= Visions of the 21st century =

1995 speech by Carl Sagan

"Visions of the 21st Century" is a speech delivered by Carl Sagan at the fiftieth anniversary celebration of the United Nations on October 24, 1995 (United Nations Day), in New York in the Cathedral of St. John the Divine.

== Speech ==
In the introduction, Sagan discusses the human unity that is present in the world despite its vast human diversity. He points out that we as humans are all cousins that can be traced back through human ancestry in east Africa. The theme of Sagan's speech promoted the importance of fostering a Global Community. This theme of Visions of the 21st Century represents the overarching theme of the U.N.'s fiftieth anniversary celebration which was "We The Peoples of the United Nations...United for a Better World". He stresses the importance of maintaining a healthy Global Environment, as changes in the global environment are a common threat to all of humanity. The change in the Global Environment he focuses on is climate change.

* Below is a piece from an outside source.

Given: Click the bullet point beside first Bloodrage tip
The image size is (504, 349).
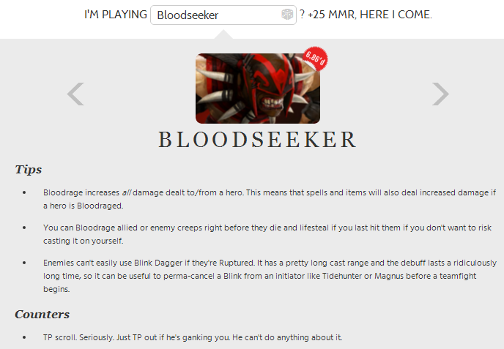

He also elaborates on the great power that modern technology allows each to nation to possess. He praises the advances in medical technology of the world particularly. Yet, Sagan warns that the mix of technological power and ignorance has the potential to lead to disaster. Thus, this enormous power must be guarded against misuse. To do this, Sagan suggests that widespread knowledge of science and technology is beneficial. Sagan discusses the minuscule presence of the Earth within the vast scale of the cosmos, and how it is a delusion to believe we as humans are somehow elite in the universe. Sagan implores humanity to protect and cherish this earth that we know, as it is solely the responsibility of humanity alone.